Von Matthias Gebauer
Entgegen der eigentlichen Planung der türkischen Behörden
ist das Grab der 18jährigen Sema Alp aus Neukölln im Südosten
der Türkei offenbar doch zu einer Art Wallfahrtsort für Kurden
und PKK-Sympathisanten geworden. Sema Alp war, wie drei andere Kurden auch,
durch die Schüsse der israelischen Sicherheitsbeamten am 17. Februar
ums Leben gekommen. Der Vater der Toten berichtete, daß kurz nach
dem Abzug der massiven Polizeikräfte am Sonntag bereits mehrere Dutzend
Angehörige und andere Kurden zum Grab gepilgert seien, um von Sema
Alp Abschied zu nehmen. „Viele Menschen fühlen mit uns und wollen
uns trösten“, so Mehmet Alp, der im Moment in Cijan bei seiner Familie
ist.
Die Entwicklung des Begräbnisortes zu einer Pilgerstätte
hatte die türkische Polizei zu verhindern versucht. Die PKK hatte
in der Vergangenheit „Gefallene“ als Helden gefeiert und für ihre
Propaganda benutzt.
Gemeinsam mit dem Geheimdienst hatte die Polizei die Familie deshalb
am Freitag von der Maschine aus Frankfurt abgeholt und direkt nach Diyarbakir
geflogen. Ebenso ging es den Angehörigen der beiden anderen toten
Kurden. Eine Dreiergruppe von Journalisten wurde abgewiesen und erst nach
stundenlangen Befragungen wieder auf freien Fuß gesetzt.

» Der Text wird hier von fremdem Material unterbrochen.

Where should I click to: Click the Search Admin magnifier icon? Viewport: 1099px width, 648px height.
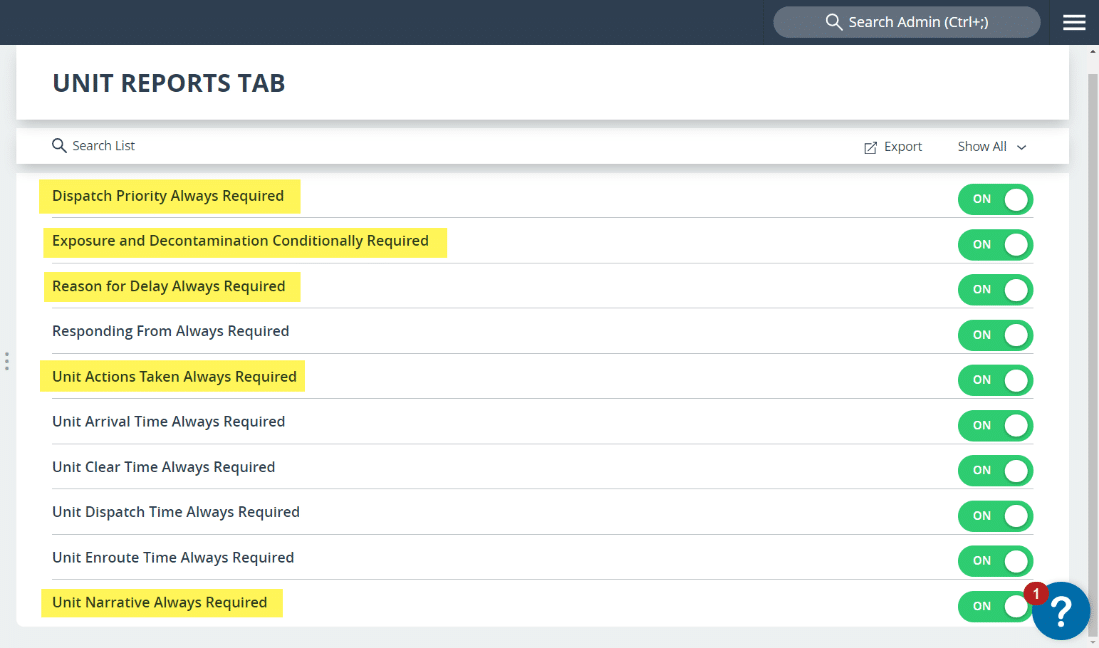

Der Familie wurde eine 10 Minuten dauernde Beerdigungszeremonie unter
massivem Polizeischutz gestattet. „Nach dieser Aktion bin ich froh, daß
wir jetzt eine Gelegenheit zur ruhigen Trauer haben“, so Mehmet Alp. Bisher,
so der Familienvater, habe die Polizei an den Dutzenden Trauergästen
keinen Anstoß genommen.
In Berlin wurde unterdessen bekannt, daß der vierte getötete
Kurde am Freitag in seine Heimat überführt werden soll. Am gleichen
Tag soll auch eine Trauerfeier in Berlin stattfinden.
Ob die türkischen Sicherheitsbehörden auch bei Sinan Karakus
eine öffentliche Beerdigung in dem hauptsächlich von Kurden bewohnten
Gebiet verhindern werden, steht noch nicht fest.